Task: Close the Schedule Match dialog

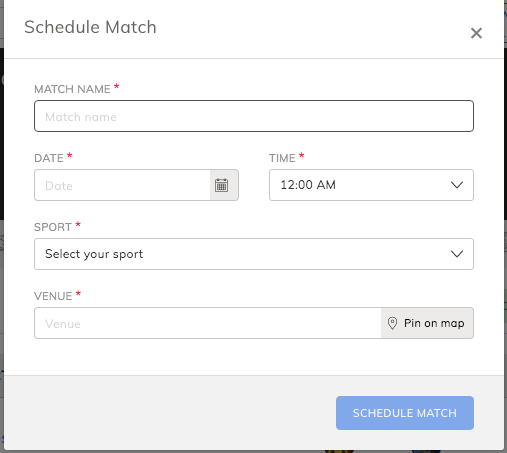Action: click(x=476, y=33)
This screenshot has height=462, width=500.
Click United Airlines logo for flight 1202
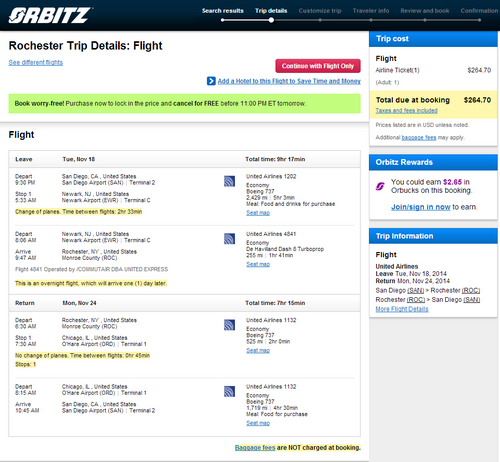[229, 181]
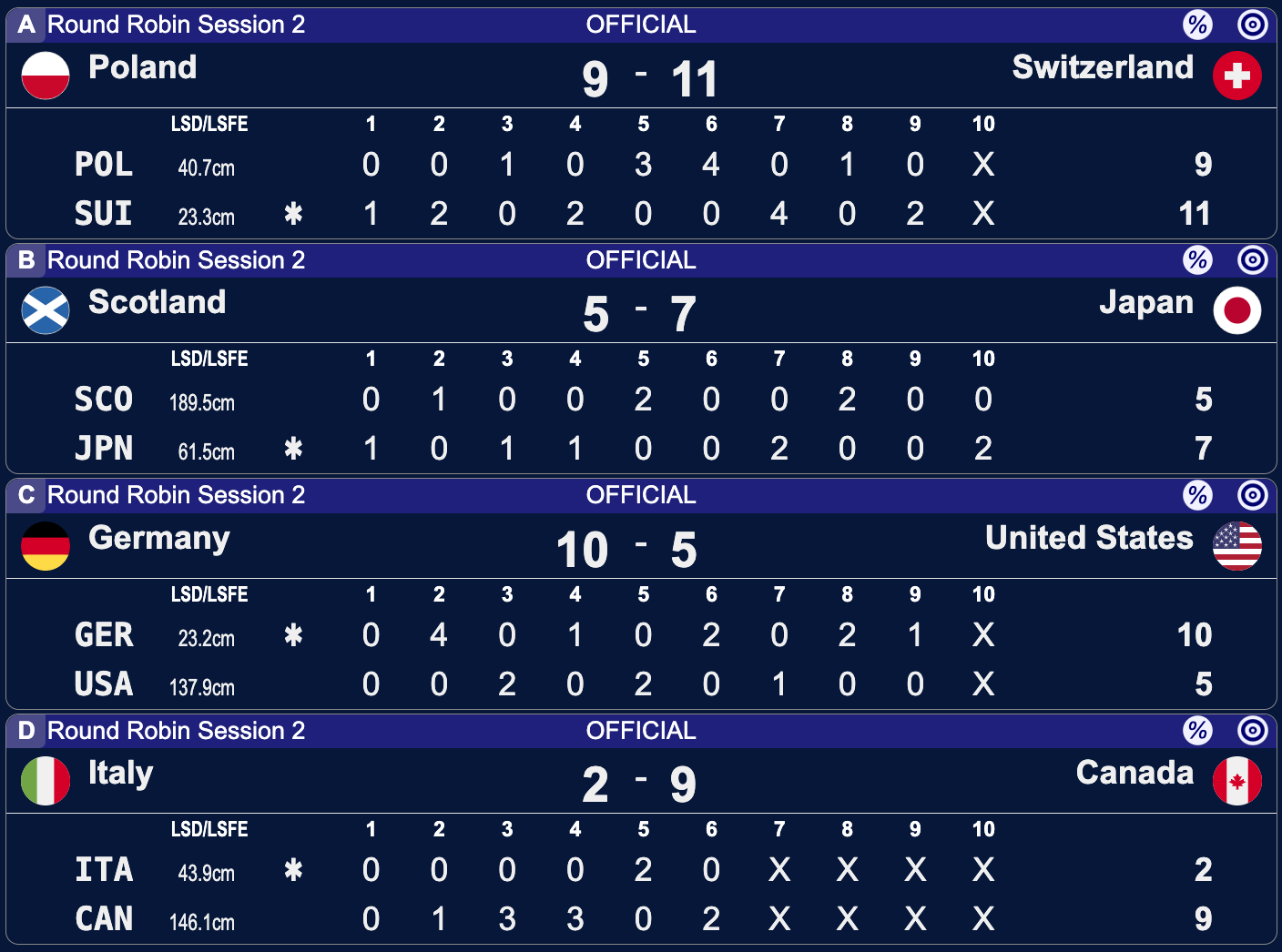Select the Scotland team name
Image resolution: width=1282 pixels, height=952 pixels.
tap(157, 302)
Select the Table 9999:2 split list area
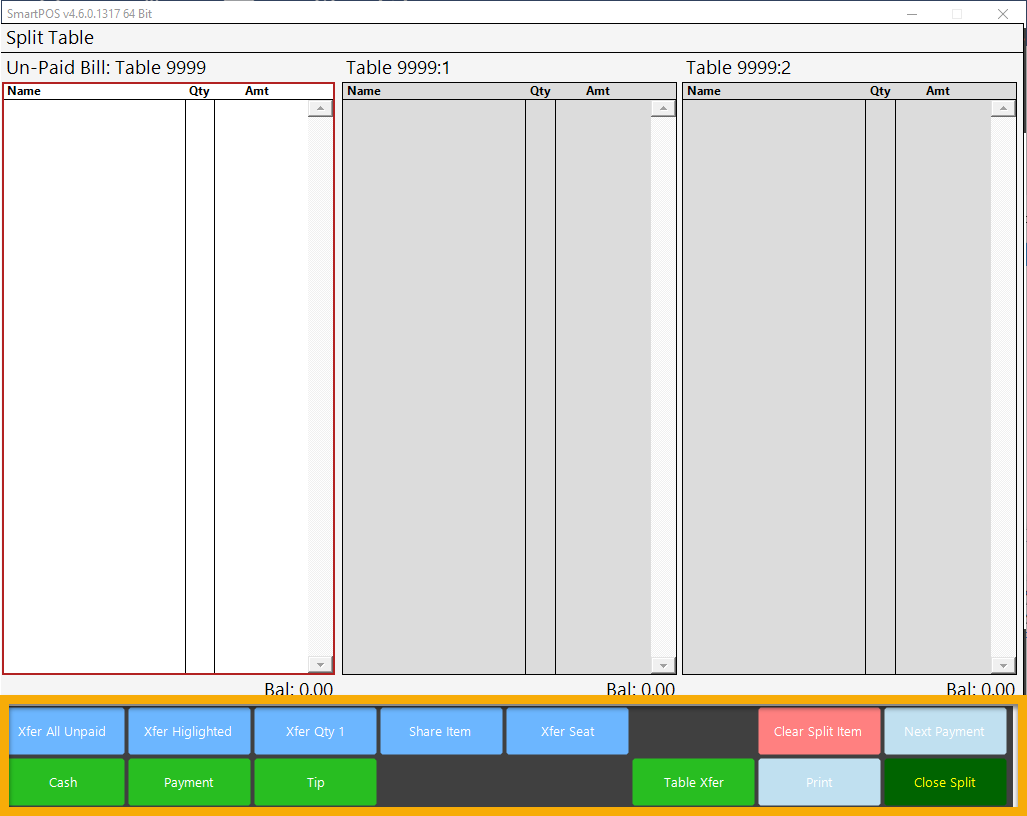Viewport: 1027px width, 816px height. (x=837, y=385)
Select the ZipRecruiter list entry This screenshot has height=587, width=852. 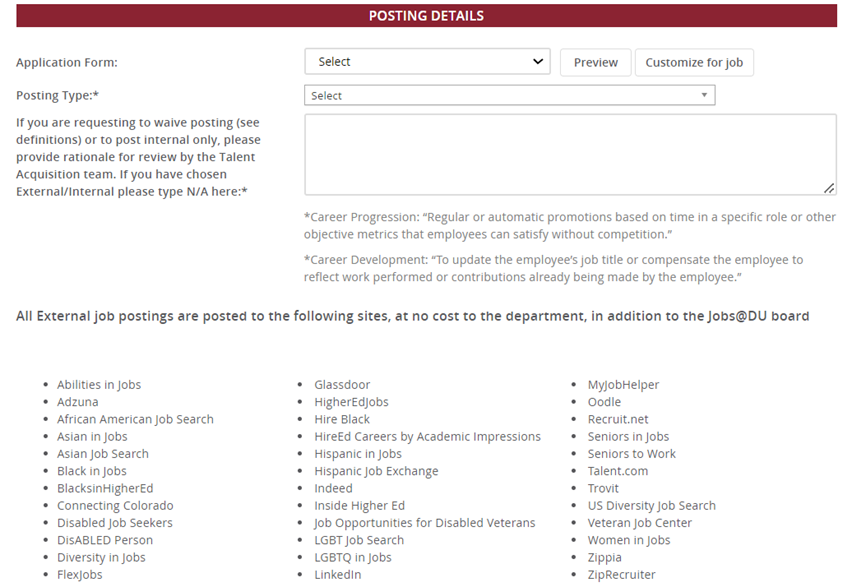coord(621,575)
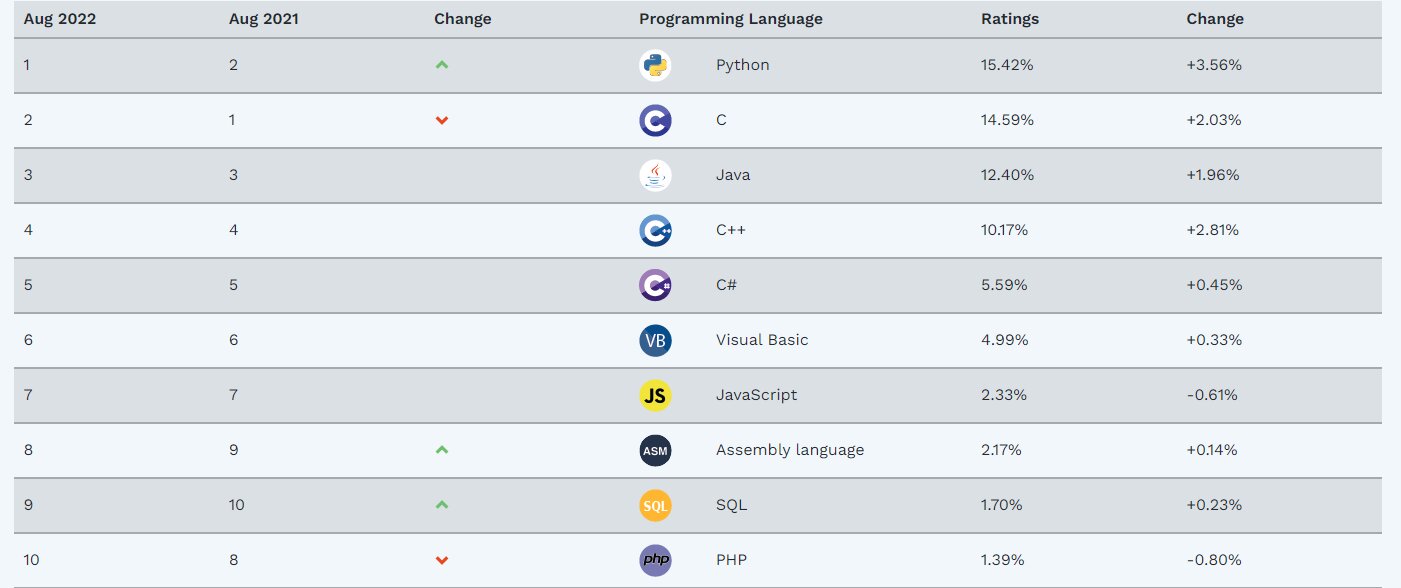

####################

What to do
Update the entries from the very first line through the line containing "tap(157, 302)", inclusive, swapping "logo" for "icon" and leaving everything else the same. Omit the pictures from your answer.

Output of the exercise
Task: Close the Schedule Match dialog

Action: click(x=476, y=33)
This screenshot has height=462, width=500.
Click United Airlines icon for flight 1202
[229, 181]
Select the Scotland team name
Image resolution: width=1282 pixels, height=952 pixels.
tap(157, 302)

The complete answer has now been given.